(Required work) The expected output is the line bearing "Terms of Service (355, 879)" followed by all remaining lines of the records, each restated word for word.

(Saved data entries)
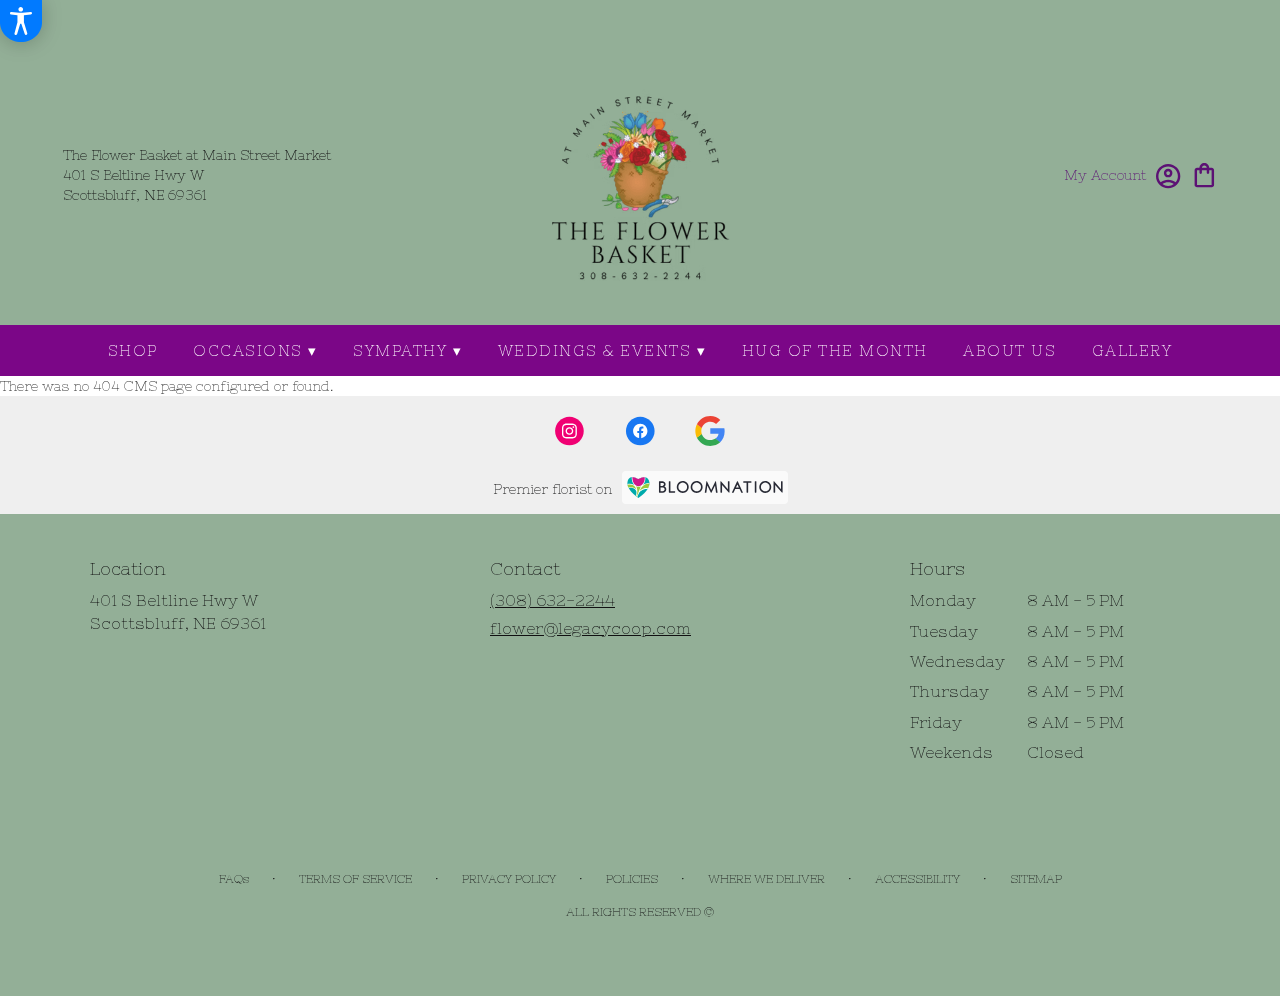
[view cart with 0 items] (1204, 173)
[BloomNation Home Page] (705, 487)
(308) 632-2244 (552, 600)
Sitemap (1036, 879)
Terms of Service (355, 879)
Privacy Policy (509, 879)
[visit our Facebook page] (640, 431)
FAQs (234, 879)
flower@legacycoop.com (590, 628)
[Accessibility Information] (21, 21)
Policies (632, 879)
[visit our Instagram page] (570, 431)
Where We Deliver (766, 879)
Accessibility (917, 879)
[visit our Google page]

(Answer to the exercise)
Terms of Service (355, 879)
Privacy Policy (509, 879)
[visit our Facebook page] (640, 431)
FAQs (234, 879)
flower@legacycoop.com (590, 628)
[Accessibility Information] (21, 21)
Policies (632, 879)
[visit our Instagram page] (570, 431)
Where We Deliver (766, 879)
Accessibility (917, 879)
[visit our Google page]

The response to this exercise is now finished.